■ Text passage:
-------------------------

Good idea, I'll add that in.
>
>
> > diff --git a/net/tls/tls_main.c b/net/tls/tls_main.c
> > index a3ccb3135e51..94237c97f062 100644
> > --- a/net/tls/tls_main.c
> > +++ b/net/tls/tls_main.c
> [...]
> > @@ -1022,6 +1075,7 @@ static int tls_init(struct sock *sk)
> >
> > ctx->tx_conf = TLS_BASE;
> > ctx->rx_conf = TLS_BASE;
> > + ctx->tx_record_size_limit = TLS_MAX_PAYLOAD_SIZE;
> > update_sk_prot(sk, ctx);
> > out:
> > write_unlock_bh(&sk->sk_callback_lock);
> > @@ -1065,7 +1119,7 @@ static u16 tls_user_config(struct tls_context
> > *ctx, bool tx)
> >
> > static int tls_get_info(struct sock *sk, struct sk_buff *skb, bool
> > net_admin)
> > {
> > - u16 version, cipher_type;
> > + u16 version, cipher_type, tx_record_size_limit;
> > struct tls_context *ctx;
> > struct nlattr *start;
> > int err;
> > @@ -1110,7 +1164,13 @@ static int tls_get_info(struct sock *sk,
> > struct sk_buff *skb, bool net_admin)
> > if (err)
> > goto nla_failure;
> > }
> > -
> > + tx_record_size_limit = ctx->tx_record_size_limit;
> > + if (tx_record_size_limit) {
>
> You probably meant to update that to:
>
> tx_record_size_limit != TLS_MAX_PAYLOAD_SIZE
>
> Otherwise, now that the default is TLS_MAX_PAYLOAD_SIZE, it will
> always be exported - which is not wrong either. So I'd either update
> the conditional so that the attribute is only exported for non-
> default
> sizes (like in v2), or drop the if() and always export it.
>
Yeah, that makes sense I'll drop the If() so that it's always exported
then.
> > + err = nla_put_u16(skb,
> > TLS_INFO_TX_RECORD_SIZE_LIM,
> > + tx_record_size_limit);
> > + if (err)

-------------------------

■ Raw data:

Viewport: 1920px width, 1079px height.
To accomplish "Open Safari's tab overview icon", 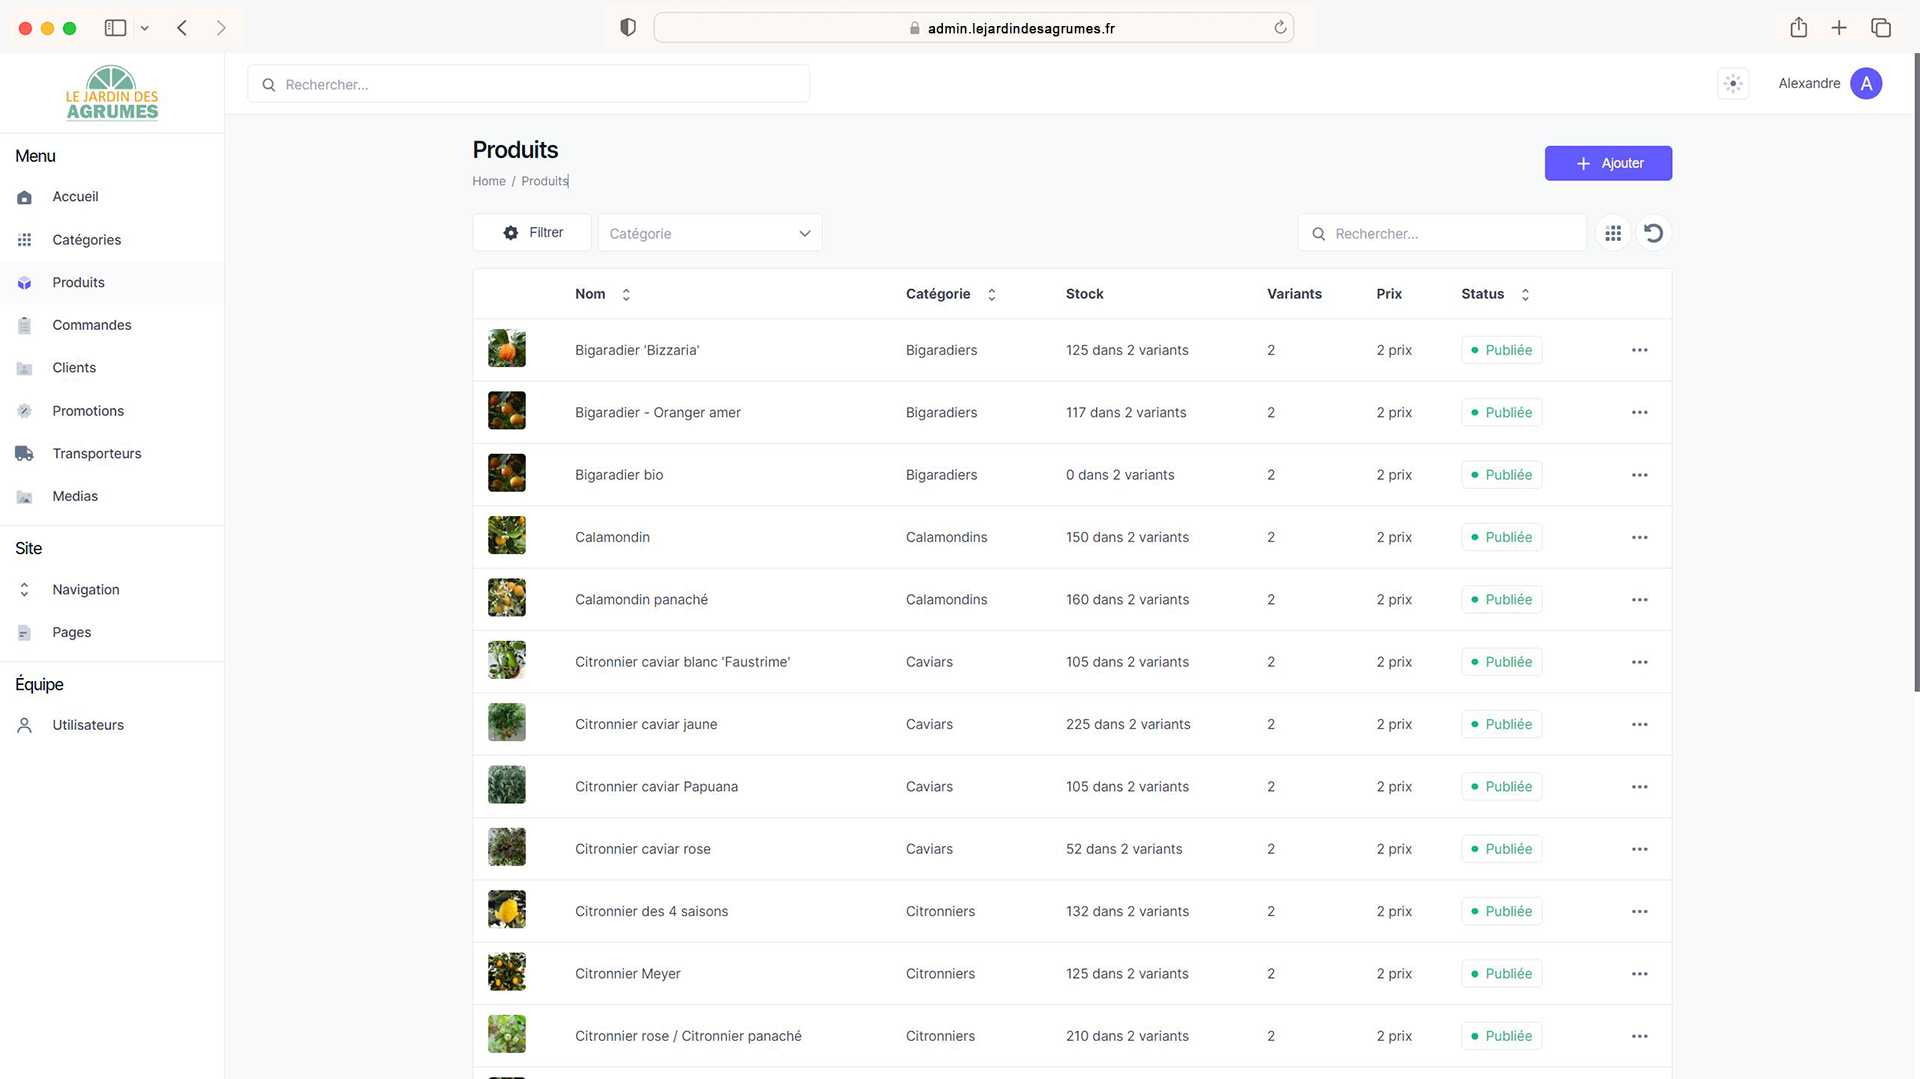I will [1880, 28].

-------------------------

■ Task requirements:
A - In the TLS patch review thread, translate this sentence into Spanish: "Otherwise, now that the default is TLS_MAX_PAYLOAD_SIZE, it will always be exported - which is not wrong either."
B - Write the next part of the TLS patch review thread, picking up right after its final line.
The listing that accompanies this page comes from a separate source.

■ Set of answers:
A - De lo contrario, ahora que el valor predeterminado es TLS_MAX_PAYLOAD_SIZE, siempre se exportará, lo cual tampoco es incorrecto.

B -
> > + goto nla_failure;
> > + }
>
> [...]
> > diff --git a/net/tls/tls_sw.c b/net/tls/tls_sw.c
> > index bac65d0d4e3e..28fb796573d1 100644
> > --- a/net/tls/tls_sw.c
> > +++ b/net/tls/tls_sw.c
> > @@ -1079,7 +1079,7 @@ static int tls_sw_sendmsg_locked(struct sock
> > *sk, struct msghdr *msg,
> > orig_size = msg_pl->sg.size;
> > full_record = false;
> > try_to_copy = msg_data_left(msg);
> > - record_room = TLS_MAX_PAYLOAD_SIZE - msg_pl-
> > >sg.size;
> > + record_room = tls_ctx->tx_record_size_limit -
> > msg_pl->sg.size;
>
> If we entered tls_sw_sendmsg_locked with an existing open record,
> this
> could end up being negative and confuse the rest of the code.
>
> send(MSG_MORE) returns with an open record of length len1
> setsockopt(TLS_INFO_TX_RECORD_SIZE_LIM, limit < len1)
> send() -> record_room < 0
>
>
> Possibly not a problem with a "well-behaved" userspace, but we can't
> rely on that.
Good catch! what if we don't allow tx_record_size_limit to be set if
there's a pending open record. This should avoid userspace from atleast
causing the record_room < 0 if we somehow end up there.
So for example:
diff --git a/net/tls/tls_main.c b/net/tls/tls_main.c
index 7c0367dc5d40..34bb6690016c 100644
--- a/net/tls/tls_main.c
+++ b/net/tls/tls_main.c
@@ -841,20 +841,27 @@ static int
do_tls_setsockopt_tx_record_size(struct sock *sk, sockptr_t optval,
unsigned int optlen)
{
struct tls_context *ctx = tls_get_ctx(sk);
+ struct tls_sw_context_tx *sw_ctx = tls_sw_ctx_tx(ctx);
u16 value;
+ if (sw_ctx->open_rec)
+ return -EBUSY;
...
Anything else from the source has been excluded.